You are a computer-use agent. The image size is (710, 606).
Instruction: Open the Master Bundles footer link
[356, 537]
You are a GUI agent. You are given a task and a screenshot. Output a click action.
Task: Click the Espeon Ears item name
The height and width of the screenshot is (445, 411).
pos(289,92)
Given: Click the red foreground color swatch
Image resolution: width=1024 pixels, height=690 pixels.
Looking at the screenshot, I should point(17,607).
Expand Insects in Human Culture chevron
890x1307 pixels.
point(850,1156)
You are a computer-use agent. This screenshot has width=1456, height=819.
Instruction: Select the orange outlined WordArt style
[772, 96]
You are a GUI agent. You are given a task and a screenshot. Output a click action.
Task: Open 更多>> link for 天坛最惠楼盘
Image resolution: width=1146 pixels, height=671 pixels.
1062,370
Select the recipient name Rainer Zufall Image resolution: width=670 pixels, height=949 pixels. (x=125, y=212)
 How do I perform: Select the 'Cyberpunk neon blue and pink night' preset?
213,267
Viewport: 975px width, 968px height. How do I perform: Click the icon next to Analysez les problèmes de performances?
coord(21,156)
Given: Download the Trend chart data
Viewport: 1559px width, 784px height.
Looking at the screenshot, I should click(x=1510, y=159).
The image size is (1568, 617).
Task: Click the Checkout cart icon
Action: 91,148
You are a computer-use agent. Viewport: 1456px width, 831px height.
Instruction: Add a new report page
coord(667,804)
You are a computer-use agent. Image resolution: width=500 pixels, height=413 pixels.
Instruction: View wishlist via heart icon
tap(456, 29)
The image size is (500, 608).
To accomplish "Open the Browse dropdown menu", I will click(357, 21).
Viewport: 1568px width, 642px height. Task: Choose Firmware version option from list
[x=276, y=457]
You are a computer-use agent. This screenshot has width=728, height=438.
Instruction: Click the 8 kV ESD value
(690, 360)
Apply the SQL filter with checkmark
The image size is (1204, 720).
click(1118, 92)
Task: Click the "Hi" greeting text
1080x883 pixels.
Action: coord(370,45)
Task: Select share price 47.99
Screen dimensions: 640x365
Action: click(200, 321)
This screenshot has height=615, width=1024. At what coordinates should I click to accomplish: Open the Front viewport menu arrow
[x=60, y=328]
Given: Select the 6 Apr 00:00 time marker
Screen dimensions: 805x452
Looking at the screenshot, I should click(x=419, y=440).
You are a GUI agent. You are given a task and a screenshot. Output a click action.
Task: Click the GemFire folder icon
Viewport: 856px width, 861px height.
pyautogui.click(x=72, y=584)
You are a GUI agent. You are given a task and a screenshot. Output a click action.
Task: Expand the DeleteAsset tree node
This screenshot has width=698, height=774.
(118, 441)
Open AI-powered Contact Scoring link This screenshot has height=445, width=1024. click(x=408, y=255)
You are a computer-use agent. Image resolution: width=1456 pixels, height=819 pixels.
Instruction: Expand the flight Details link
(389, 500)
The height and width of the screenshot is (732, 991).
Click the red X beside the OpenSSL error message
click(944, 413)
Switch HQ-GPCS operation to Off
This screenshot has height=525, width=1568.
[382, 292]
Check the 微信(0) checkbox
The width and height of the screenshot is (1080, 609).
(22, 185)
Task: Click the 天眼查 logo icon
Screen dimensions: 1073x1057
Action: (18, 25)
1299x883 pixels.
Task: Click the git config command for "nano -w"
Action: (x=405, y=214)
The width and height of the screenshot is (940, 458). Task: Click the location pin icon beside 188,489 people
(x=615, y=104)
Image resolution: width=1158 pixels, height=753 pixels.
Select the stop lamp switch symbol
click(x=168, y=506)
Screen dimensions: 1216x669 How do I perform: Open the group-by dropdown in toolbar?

### Aim of the task
Your output should start at the line containing "Image resolution: width=1158" and stop at the last line of the material, copied exactly, with nothing else.

### Written answer
Image resolution: width=1158 pixels, height=753 pixels.
Select the stop lamp switch symbol
click(x=168, y=506)
Screen dimensions: 1216x669 How do I perform: Open the group-by dropdown in toolbar?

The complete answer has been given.